Late in the game, Hurt turned on a chest-high heater. According to family lore the ball soared over the infield, over the outfield, over a 20-foot chain-link fence in rightfield, over a parking lot and, depending on the storyteller, struck the wall of a Red Lobster, the base of a sign outside a Red Lobster or a Red Lobster sign's red lobster.

Thirteen years later Howard still savors the swat. "It was my first actual bomb," recalls the Philadelphia Phillies' first baseman. "I watched it with a little awe." An equally awed sportswriter recently paced off the distance between home plate and the building. If the yarn is true, Ryan's blast traveled at least 430 feet.

Laid end to end, Howard's homers this season have traveled an estimated 4 1/4 miles, the longest going 491 feet. He had a major-league-leading 56 to go along with a major-league-leading 138 RBIs, including 41 in August, the most by any player in any month since Frank Howard had 41 in July 1962. He also pounded 14 homers and hit .348 last month to single-handedly launch the Phillies into wild-card contention. If Howard reaches 60 homers, he'll become only the sixth player to accomplish the feat. "To hit 50 is really something," says Philadelphia closer Tom Gordon. "Sixty is almost beyond comprehension. It's magnificent."

To date, the Magnificent Five includes Babe Ruth, who hit 60 in 1927, and Roger Maris, whose 61 came in '61. The rest of the roster-- Mark McGwire (65 and 70), Sammy Sosa (63, 64 and 66) and record-holder Barry Bonds (73)--is sullied by suspected steroid use. Should Howard pass Maris's 61, a crusade is afoot to anoint him King of the Juiceless Dinger. Asked if he would take pride in such a title, he says, with a hint of diffidence, "I would."

Then again, Ryan is dispassionately modest about his chances of even attaining 60. "If it happens, it happens," he says with a small shrug. "If I were to do something like that and then wake up and reflect on the season one day at home in the off-season, I wouldn't believe it."

Baseball has seldom seen anything quite like Howard. The hulking 6'4" 250-pounder looks like he was poured into his uniform and forgot to say when. As if stanchioned to the bag at first, he often seems as animated as the William Penn statue atop Philadelphia's City Hall. "Ryan does get excited," insists Philadelphia reliever Geoff Geary. "His excitement is just not extreme." To prove a point, Geary shows a video he filmed surreptitiously on his cellphone. Facing his locker before a game, wired into an iPod, Howard, arms akimbo and hips swiveling, does a wobbly rumba. "That's Ryan's groove dance," says Geary. "He gets down to get loose."

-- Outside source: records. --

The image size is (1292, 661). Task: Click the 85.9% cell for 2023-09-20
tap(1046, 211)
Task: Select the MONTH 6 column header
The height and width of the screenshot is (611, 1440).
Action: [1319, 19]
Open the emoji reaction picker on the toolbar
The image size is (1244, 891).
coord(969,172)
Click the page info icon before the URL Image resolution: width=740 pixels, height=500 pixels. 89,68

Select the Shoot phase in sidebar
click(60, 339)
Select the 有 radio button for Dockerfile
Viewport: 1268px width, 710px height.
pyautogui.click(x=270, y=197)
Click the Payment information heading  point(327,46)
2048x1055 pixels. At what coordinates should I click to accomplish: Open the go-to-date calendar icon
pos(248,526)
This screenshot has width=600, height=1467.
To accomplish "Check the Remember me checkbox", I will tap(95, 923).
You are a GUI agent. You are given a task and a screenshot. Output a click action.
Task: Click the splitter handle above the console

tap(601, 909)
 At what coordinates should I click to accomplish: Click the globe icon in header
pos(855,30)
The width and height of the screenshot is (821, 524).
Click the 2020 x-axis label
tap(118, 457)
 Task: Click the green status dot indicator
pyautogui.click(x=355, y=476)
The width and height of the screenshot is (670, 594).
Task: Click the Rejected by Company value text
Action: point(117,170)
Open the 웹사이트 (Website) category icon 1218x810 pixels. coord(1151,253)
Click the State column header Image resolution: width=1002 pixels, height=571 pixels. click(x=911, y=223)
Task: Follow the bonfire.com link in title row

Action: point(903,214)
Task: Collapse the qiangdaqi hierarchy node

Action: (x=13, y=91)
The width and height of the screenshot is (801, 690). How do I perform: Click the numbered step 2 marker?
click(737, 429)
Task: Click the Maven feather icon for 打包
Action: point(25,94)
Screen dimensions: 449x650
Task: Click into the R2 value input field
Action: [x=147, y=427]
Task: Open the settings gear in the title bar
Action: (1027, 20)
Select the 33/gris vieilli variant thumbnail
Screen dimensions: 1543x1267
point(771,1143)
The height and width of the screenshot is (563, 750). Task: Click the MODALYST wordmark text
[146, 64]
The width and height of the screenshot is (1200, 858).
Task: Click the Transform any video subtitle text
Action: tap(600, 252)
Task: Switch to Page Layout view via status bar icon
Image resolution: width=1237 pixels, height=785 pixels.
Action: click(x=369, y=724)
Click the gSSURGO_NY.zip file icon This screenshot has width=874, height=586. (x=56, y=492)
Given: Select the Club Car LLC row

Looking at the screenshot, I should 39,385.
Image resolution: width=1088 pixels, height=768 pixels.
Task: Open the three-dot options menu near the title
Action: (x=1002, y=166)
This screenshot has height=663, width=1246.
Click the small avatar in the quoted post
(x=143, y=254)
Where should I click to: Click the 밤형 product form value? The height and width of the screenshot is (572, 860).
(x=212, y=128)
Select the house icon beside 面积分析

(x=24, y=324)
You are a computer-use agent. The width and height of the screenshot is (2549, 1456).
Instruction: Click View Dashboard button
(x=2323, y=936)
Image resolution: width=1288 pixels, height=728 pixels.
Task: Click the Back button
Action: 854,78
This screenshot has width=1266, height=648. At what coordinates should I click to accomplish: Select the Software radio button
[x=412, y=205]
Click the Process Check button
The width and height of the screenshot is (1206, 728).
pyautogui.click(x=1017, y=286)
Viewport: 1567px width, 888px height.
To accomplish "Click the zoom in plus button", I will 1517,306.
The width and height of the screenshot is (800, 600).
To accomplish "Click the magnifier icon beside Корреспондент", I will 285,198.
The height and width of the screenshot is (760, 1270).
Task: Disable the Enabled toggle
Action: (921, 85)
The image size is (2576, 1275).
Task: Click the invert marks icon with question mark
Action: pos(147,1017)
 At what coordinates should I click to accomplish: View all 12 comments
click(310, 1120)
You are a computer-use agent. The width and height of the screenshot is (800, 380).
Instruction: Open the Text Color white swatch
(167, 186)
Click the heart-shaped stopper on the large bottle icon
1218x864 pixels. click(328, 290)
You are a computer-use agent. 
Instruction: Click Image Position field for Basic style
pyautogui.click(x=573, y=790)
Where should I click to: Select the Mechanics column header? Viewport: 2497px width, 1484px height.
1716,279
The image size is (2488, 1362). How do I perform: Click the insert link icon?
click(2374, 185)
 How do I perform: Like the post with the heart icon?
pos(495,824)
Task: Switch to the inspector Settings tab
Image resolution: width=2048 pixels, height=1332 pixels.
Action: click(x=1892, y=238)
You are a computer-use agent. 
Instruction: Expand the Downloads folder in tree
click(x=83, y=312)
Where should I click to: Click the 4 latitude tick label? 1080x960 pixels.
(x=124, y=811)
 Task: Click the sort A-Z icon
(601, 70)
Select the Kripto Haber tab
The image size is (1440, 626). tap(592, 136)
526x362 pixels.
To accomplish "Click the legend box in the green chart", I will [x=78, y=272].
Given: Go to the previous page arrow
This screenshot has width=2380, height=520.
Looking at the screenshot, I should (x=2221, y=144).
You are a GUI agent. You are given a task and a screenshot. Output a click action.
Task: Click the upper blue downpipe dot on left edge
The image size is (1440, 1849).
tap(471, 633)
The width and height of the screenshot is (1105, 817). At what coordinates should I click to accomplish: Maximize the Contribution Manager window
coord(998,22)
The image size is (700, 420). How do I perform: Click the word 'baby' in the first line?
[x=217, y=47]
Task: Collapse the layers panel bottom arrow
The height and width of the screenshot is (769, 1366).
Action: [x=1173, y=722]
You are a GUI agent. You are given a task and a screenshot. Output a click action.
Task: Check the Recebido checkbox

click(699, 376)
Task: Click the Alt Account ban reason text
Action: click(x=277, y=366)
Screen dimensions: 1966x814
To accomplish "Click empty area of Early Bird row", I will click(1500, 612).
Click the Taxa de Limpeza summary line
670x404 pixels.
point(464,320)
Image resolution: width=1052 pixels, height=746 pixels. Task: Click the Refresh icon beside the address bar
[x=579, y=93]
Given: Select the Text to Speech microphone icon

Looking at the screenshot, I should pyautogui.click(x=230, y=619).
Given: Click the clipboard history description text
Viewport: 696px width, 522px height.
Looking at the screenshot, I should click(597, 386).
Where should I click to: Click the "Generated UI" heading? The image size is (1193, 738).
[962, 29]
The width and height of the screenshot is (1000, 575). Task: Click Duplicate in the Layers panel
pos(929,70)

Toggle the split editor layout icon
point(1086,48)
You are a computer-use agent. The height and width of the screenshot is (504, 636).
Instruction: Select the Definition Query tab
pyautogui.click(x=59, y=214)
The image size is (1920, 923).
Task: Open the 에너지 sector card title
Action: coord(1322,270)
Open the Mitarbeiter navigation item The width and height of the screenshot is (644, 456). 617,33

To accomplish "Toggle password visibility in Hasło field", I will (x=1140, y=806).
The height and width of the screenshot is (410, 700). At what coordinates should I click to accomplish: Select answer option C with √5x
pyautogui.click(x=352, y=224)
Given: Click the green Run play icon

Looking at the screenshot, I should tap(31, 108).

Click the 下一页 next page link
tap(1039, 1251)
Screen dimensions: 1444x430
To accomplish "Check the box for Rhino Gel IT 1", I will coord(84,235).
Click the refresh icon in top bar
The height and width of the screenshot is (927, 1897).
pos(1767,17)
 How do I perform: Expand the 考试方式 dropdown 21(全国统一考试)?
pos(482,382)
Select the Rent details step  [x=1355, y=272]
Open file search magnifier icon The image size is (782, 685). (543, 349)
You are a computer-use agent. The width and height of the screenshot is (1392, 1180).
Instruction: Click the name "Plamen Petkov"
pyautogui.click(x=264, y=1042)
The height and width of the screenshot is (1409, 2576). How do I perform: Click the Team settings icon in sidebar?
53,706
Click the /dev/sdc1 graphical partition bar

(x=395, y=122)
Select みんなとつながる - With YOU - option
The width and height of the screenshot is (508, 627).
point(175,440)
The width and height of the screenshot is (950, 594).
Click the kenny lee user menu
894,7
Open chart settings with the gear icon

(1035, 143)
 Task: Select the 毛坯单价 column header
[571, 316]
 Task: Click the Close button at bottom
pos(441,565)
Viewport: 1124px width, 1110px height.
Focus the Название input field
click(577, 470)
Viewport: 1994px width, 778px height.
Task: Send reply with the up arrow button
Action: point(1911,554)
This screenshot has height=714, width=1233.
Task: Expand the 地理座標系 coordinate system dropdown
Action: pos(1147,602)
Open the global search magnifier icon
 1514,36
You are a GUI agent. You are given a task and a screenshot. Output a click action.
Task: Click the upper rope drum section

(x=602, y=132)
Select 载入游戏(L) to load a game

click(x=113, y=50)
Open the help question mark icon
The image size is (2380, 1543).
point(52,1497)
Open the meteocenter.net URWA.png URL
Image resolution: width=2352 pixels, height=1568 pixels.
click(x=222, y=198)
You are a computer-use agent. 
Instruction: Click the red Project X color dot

Howard is only truly loose in the clubhouse, where he greets teammates with a dozen handshakes. "He's got big old Mice and Men hands," says Phillies shortstop Jimmy Rollins. "You know, like the ones Lenny had. There's a lot of strong in those hands."

You need strong hands to dispatch fastballs into the troposphere. "Ryan uses an inside-out swing for wallburners to left, but his homers to center and right have a trajectory unlike anything I've ever seen," says pitcher Jamie Moyer, a veteran of 20 seasons. "They start out like routine flies and carry and carry and carry until they land 30 rows back in the bleachers. They're absolutely majestic."

At Citizens Bank Park, Howard's most regal blasts alight in the upper deck in right, a veritable petri dish of costumed Phillies fan clubs, from Flash Gordon's "Superheroes" to Chase Utley's " Utley's Uglies." Three clubs vie for Howard supremacy: the leonine-garbed "Ryan's Lions," the Homer Simpson--masked "Homer's Homers" and " Howard's Howards," who sport bowl cuts like Moe Howard of Three Stooges fame. All chant "M-V-P!" when their hero steps to the plate.

"Phillies fans go crazy for the shut-up-and-play type," says Jerry Getz, a Philly sports-radio gadfly known as Jerry on the Mobile. "Howard seems like a quiet, clean-cut John Kruk, an accessible, almost jolly guy who plays the game like he loves it. He's the anti-T.O."